At the meeting, Commissioner Eric Pryne put forth a motion to approve three documents — a memorandum of agreement (viewable here) a proposed amendment to the Sea Mar’s Clinical Service Agreement (viewable here), and a proposed extension of the Sunrise Ridge sublease (viewable here) — formalizing a different scenario.
The agreements will allow Sea Mar to sublease the Sunrise Ridge clinic until 2025, or such time that it completes building its new clinic on the Spinnaker site.
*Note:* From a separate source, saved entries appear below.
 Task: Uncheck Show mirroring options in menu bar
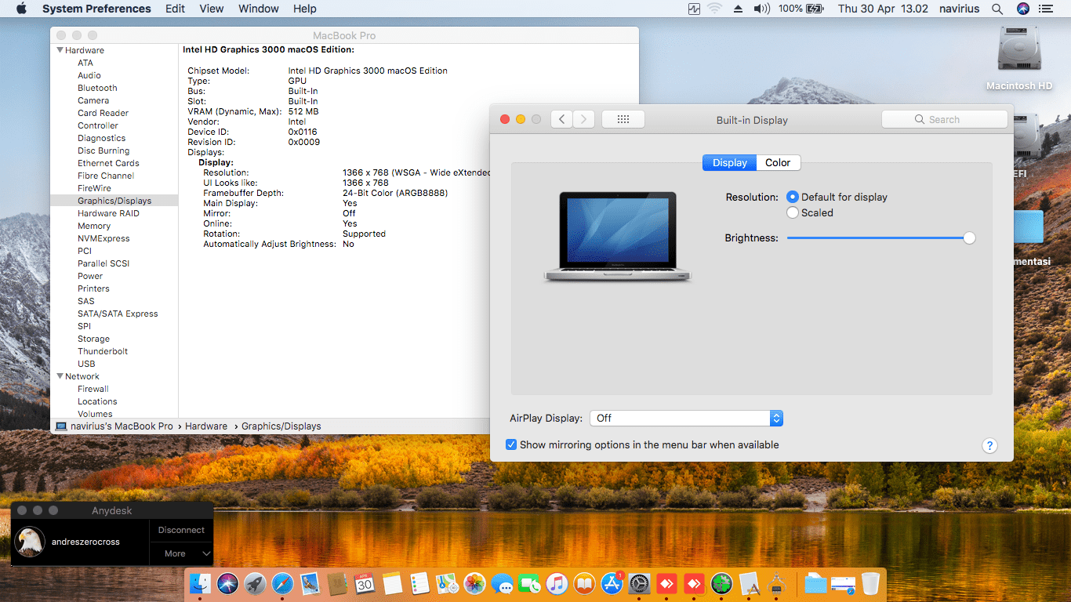(x=511, y=444)

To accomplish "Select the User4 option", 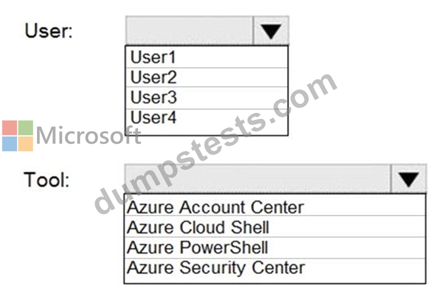I will [x=207, y=118].
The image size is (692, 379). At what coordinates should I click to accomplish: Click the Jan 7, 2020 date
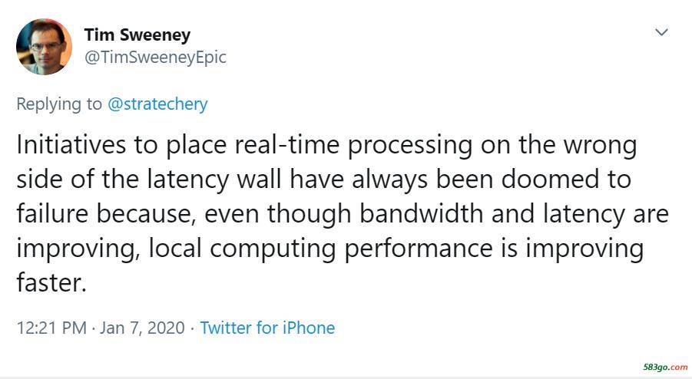coord(142,328)
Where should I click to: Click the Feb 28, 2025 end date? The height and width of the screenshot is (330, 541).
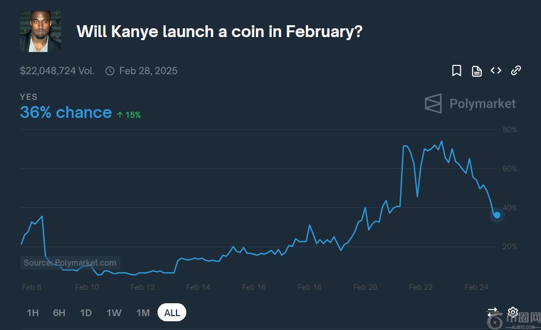click(x=148, y=71)
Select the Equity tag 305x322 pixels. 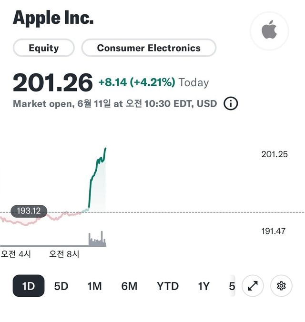[43, 48]
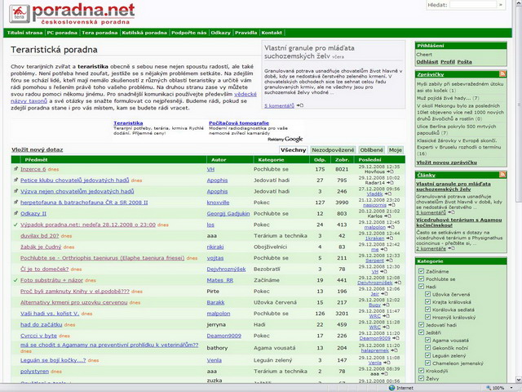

Moreover, the agreements stipulate that Sea Mar will continue to maintain, and enhance where appropriate, its current levels of operating hours, same-day appointments, and integrated behavioral health services.
Importantly, the memorandum of agreement gives VHCD the option to purchase Sea Mar’s new facility at fair market value, should Sea Mar decide to depart Vashon at some point in the future.
In that event, the fair market price of the building would be discounted by $3 million in order to account for a state allocation, made in that amount in 2018 to Neighborcare, and then transferred to Sea Mar when it was contracted by VHCD to operate the clinic in late 2020.
Additionally, the agreement provides a payment of $50,000 by Sea Mar to VHCD, honoring an offer made by Sea Mar in April, but never formalized, to lower its subsidy payment to VHCD from $125,000 per month to $91,667 per month.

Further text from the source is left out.